Penn went on to say the role stuck with him after the film wrapped. However, he admitted he isn’t certain exactly how it might have changed him or seeped into his personality.
“It did stay with me. How? I’m not entirely sure. I haven’t given it a lot of thought,” Penn confided. “When something comes in and you become aware it is there, you leave it alone, so it doesn’t go away. In terms of humanly? One likes to think that they live each day and each person who comes into their life. Directly or indirectly, there’s some kind of outgrowth, hopefully, in some kind of positive direction that I can’t identify.”
The actor also acknowledged how the film, which is set three decades in the past, still resonates today. He finds it especially timely in this election year, given the fact that California voters this month approved Proposition 8, which overturned a court ruling that made gay marriage legal in the state. It is a civil rights issue about which the actor has strong feelings.
“Support for . . . Proposition 8 would be minimally manslaughter,” said Penn. “Because our human history tells us there’s going to be teenage boys who will hang themselves out of a reach for identity they cannot get. If this movie is part of an engine to help reveal that, that’s going to make all of us really happy and proud.”

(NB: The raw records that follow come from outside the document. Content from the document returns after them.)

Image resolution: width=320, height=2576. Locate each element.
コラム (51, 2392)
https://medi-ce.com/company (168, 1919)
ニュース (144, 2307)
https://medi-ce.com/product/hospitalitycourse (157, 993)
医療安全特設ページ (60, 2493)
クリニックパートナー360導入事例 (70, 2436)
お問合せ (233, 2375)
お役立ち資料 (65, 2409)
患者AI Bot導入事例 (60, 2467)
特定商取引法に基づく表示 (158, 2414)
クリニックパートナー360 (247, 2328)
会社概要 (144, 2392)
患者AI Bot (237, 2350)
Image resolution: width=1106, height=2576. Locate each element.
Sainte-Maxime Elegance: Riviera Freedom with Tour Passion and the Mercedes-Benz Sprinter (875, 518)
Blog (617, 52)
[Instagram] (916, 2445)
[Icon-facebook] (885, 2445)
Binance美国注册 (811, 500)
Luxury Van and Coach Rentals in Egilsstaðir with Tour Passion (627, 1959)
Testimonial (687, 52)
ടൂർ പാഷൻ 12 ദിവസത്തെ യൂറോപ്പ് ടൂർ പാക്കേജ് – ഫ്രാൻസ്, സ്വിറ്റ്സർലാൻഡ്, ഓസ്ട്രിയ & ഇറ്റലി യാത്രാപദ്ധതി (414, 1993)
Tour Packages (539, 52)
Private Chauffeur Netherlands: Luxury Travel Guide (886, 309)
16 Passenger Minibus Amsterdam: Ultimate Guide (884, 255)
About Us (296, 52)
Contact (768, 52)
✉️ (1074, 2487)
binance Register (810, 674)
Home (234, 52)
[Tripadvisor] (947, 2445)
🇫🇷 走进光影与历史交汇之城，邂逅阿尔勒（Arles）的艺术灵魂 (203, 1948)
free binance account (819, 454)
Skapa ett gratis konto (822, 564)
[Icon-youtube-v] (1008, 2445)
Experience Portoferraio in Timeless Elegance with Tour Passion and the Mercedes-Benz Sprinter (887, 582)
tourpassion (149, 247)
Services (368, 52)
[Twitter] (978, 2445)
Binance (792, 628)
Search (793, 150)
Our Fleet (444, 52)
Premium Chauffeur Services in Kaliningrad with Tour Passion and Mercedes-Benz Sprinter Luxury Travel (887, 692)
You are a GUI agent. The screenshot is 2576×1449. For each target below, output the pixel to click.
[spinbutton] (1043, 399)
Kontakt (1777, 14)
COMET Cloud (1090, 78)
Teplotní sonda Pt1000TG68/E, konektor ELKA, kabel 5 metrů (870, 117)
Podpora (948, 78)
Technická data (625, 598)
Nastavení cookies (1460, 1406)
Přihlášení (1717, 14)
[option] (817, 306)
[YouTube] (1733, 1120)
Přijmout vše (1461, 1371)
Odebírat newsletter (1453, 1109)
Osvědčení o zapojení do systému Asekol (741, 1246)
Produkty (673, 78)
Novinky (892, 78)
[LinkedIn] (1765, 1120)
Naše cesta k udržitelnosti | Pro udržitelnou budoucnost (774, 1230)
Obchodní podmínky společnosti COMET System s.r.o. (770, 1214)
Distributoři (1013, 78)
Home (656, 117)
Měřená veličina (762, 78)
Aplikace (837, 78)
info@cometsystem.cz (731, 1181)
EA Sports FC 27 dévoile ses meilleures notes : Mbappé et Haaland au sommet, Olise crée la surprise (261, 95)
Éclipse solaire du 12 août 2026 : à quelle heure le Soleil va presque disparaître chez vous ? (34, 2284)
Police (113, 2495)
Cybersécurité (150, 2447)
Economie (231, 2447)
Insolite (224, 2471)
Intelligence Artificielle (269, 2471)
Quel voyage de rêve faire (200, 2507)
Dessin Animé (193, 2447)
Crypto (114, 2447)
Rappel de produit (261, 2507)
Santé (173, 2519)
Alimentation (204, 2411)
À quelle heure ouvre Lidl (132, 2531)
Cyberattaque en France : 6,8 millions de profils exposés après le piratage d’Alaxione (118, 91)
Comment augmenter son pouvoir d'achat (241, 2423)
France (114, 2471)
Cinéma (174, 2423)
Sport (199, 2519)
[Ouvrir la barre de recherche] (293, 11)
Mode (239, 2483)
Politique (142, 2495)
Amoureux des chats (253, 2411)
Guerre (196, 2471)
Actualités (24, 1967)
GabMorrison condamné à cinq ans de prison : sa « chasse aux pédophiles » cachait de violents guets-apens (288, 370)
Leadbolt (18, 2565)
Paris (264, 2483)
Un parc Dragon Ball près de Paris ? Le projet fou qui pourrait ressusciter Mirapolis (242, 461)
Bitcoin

“Milk” opens in theaters Nov. 26.

Sean Penn Bio:
Born in 1960 in Los Angeles to late actor-director Leo Penn and his wife, actress Eileen Ryan. His younger brother, actor Chris Penn, died in 2006 of an enlarged heart. He has one surviving sibling, a brother, Michael, who is a musician.
Family: Married to pop star Madonna from 1985-89; married current wife, actress Robin Wright, in 1996. He and Wright have two children – Dylan, 17, and Hopper, 15.
Movie roles: “Taps,” “Fast Times at Ridgemont High,” “Bad Boys,” “Colors,” “State of Grace,” “Dead Man Walking,” “She’s So Lovely,” “The Game,” “Sweet and Lowdown,” “21 Grams” and “All the King’s Men.” He won a Best Actor Oscar for his portrayal of the grieving father of a murdered young woman in the Boston-set drama “Mystic River.”
Directorial work: Penn has also helmed the films “Into the Wild,” “The Pledge,” “The Crossing Guard” and “The Indian Runner.”

Madonna’s seal of approval
Filmmaker Gus Van Sant says that when it came time to hire a director of photography for his new movie “Milk,” he once again turned to Harris Savides, the cinematographer he previously worked with on films like “Elephant” and “Finding Forrester.”
Recalling how he first came to know Savides, Van Sant said he liked the DP’s work, but was convinced he should hire him when he heard Madonna wouldn’t work with anyone else.
“She needed Harris,” Van Sant told reporters at a recent news conference with his “Milk” star Sean Penn, Madonna’s ex-husband, sitting by his side. “And I thought, ‘Well, she must be pretty discerning [so] I got to use Madonna’s DP.”
“DPs, ex-husbands,” Penn — who is usually guarded with the media — chimed in, sparking laughter from the entertainment press corps assembled at Manhattan’s Regency Hotel on Nov. 19.